Consumer spending on goods and services fell 0.4% to a seasonally adjusted annualized $13 trillion in November, the Bureau of Economic Analysis (BEA) said Wednesday. Americans mostly cut back on purchases of clothing and shoes, motor vehicles and parts, food services, accommodations, and household utilities, while buying more groceries, according to the BEA.
Consumer spending is the main engine of economic growth, accounting for about 68% of gross domestic product (GDP). Since October, when COVID-19 cases started to rise again sharply, states have been imposing new restrictions on businesses and the movements of everyday people.

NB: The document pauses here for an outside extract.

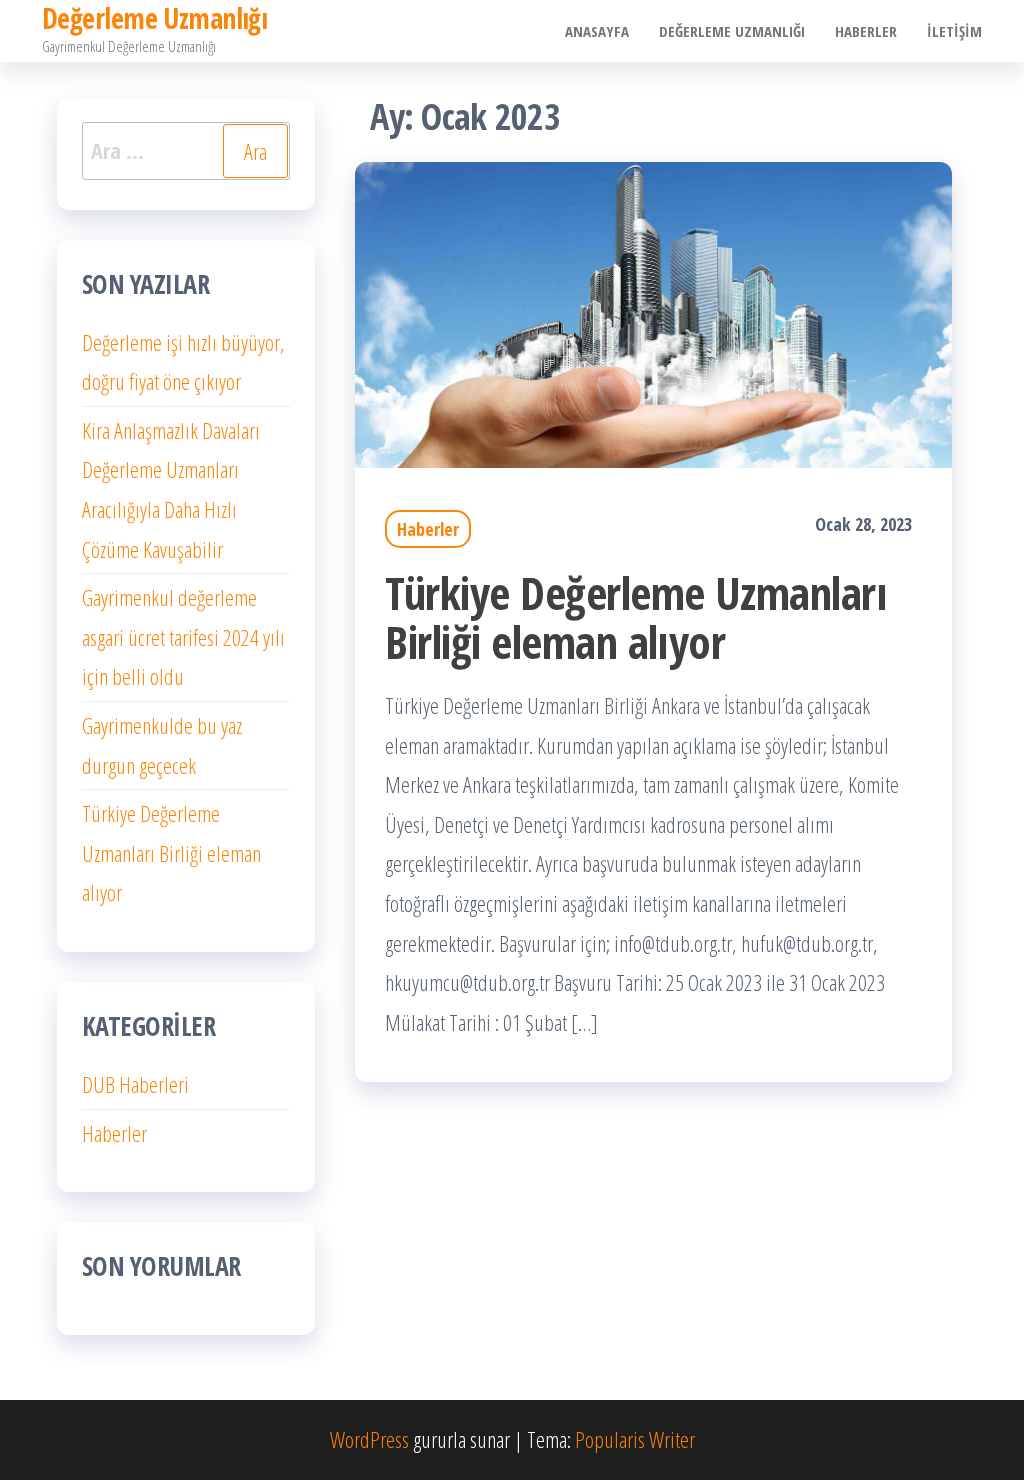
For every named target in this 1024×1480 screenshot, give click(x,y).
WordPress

On top of that, additional government stimulus has yet to materialize. It wasn’t until Monday night that Congress passed a new $900 billion economic rescue bill, and now the president is signaling he may not sign it into law. A bright spot is the development of COVID-19 vaccines, which have just begun to be distributed.
“The next two months could also be grim, with all hopes resting on the vaccine rollout and a new fiscal deal,” Sal Guatieri, senior economist at BMO Capital Markets, wrote in a research note. The November drop in consumer spending introduces some “downside risk” to his fourth-quarter GDP growth estimate of 4.9%, he said.